Support large size index.json (20GB +)

Question

Support large size index.json (20GB +)

andreamad8 opened this issue 3 months ago · comments

🚀 Feature Request

Large index.json are slow to load. Currently, I am trying to increase shard size, so stream.py#L473 will be faster (hopefully).

Motivation

These two steps are very slow for large index.json files.

https://github.com/mosaicml/streaming/blob/main/streaming/base/stream.py#L461

and

https://github.com/mosaicml/streaming/blob/main/streaming/base/stream.py#L473

especially with large scale dataset (e.g, Billion same).

Alex Schneidman · Answer 1 · Fri Apr 26 2024 02:25:36 GMT+0800 (China Standard Time)

Some more context, we have a dataset with ~1.2 billion samples at like 1MB/sample. The index.json file of the merged dataset will be in the tens of GBs, which makes the dataset prohibitively slow to initialize.

Saaketh Narayan · Answer 2 · Thu May 09 2024 04:23:38 GMT+0800 (China Standard Time)
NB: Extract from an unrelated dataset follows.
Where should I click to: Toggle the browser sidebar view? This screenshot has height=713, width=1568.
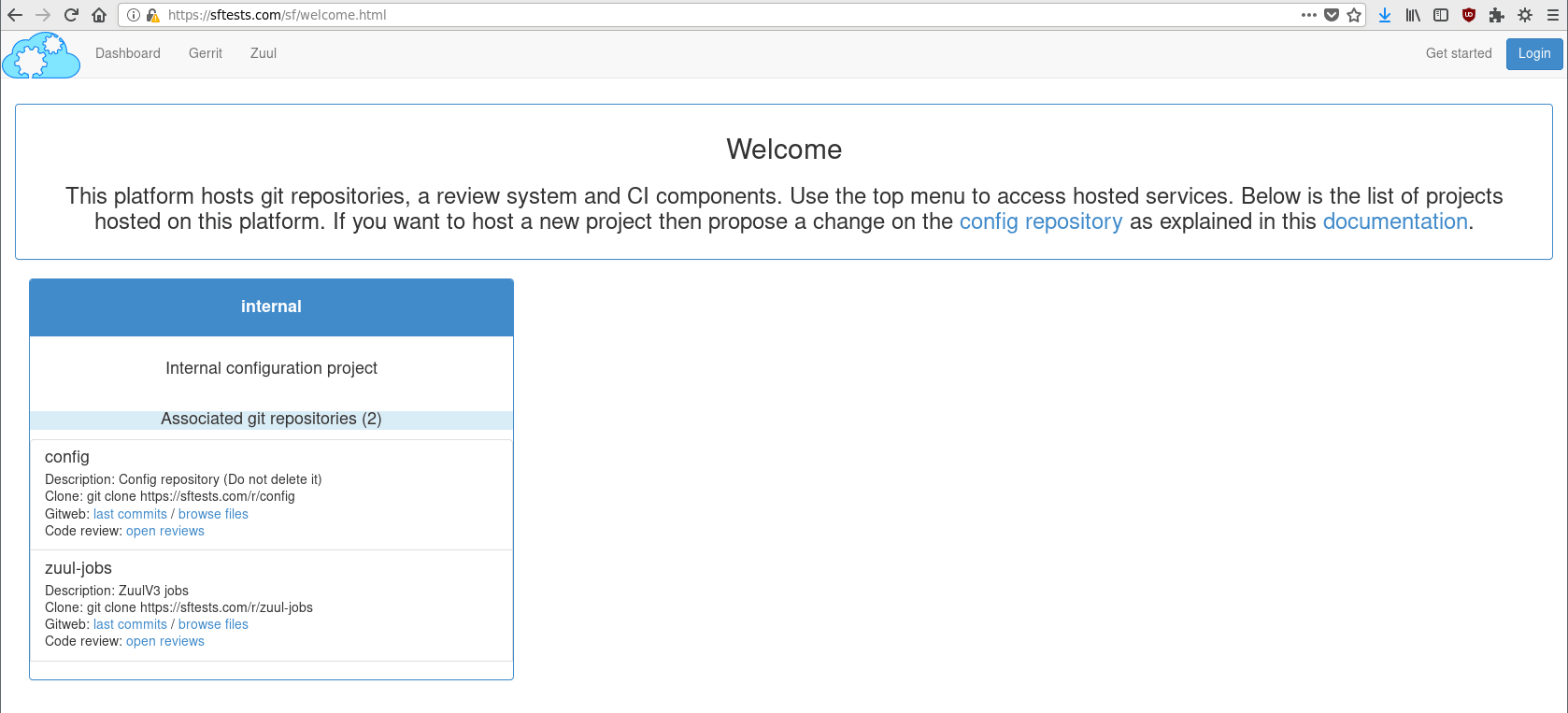point(1441,15)
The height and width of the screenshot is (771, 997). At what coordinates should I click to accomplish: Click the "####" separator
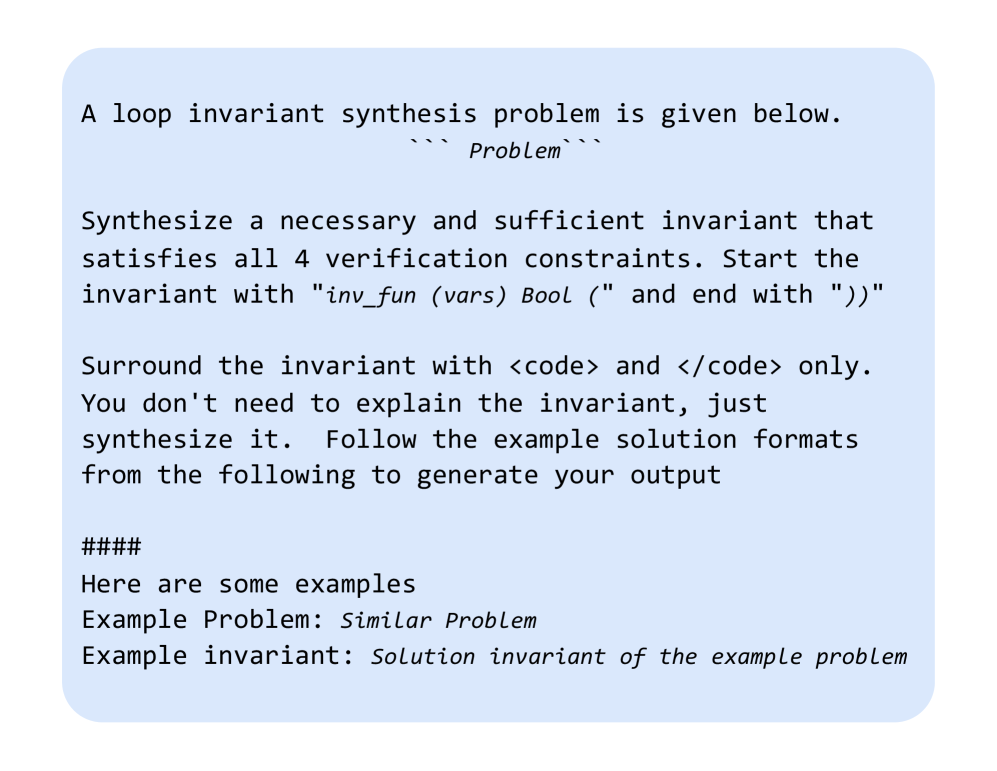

Hey, we have seen index.json load times be slow. I think that this is because we download the index file on every single rank, rather than downloading it on just one rank and then broadcasting its contents to other ranks. Downloading a file that's a few GB from cloud storage just on one rank should be relatively fast. This would be a good enhancement but isn't high priority for us right now -- if it's not too much of a hassle, mind submitting a PR?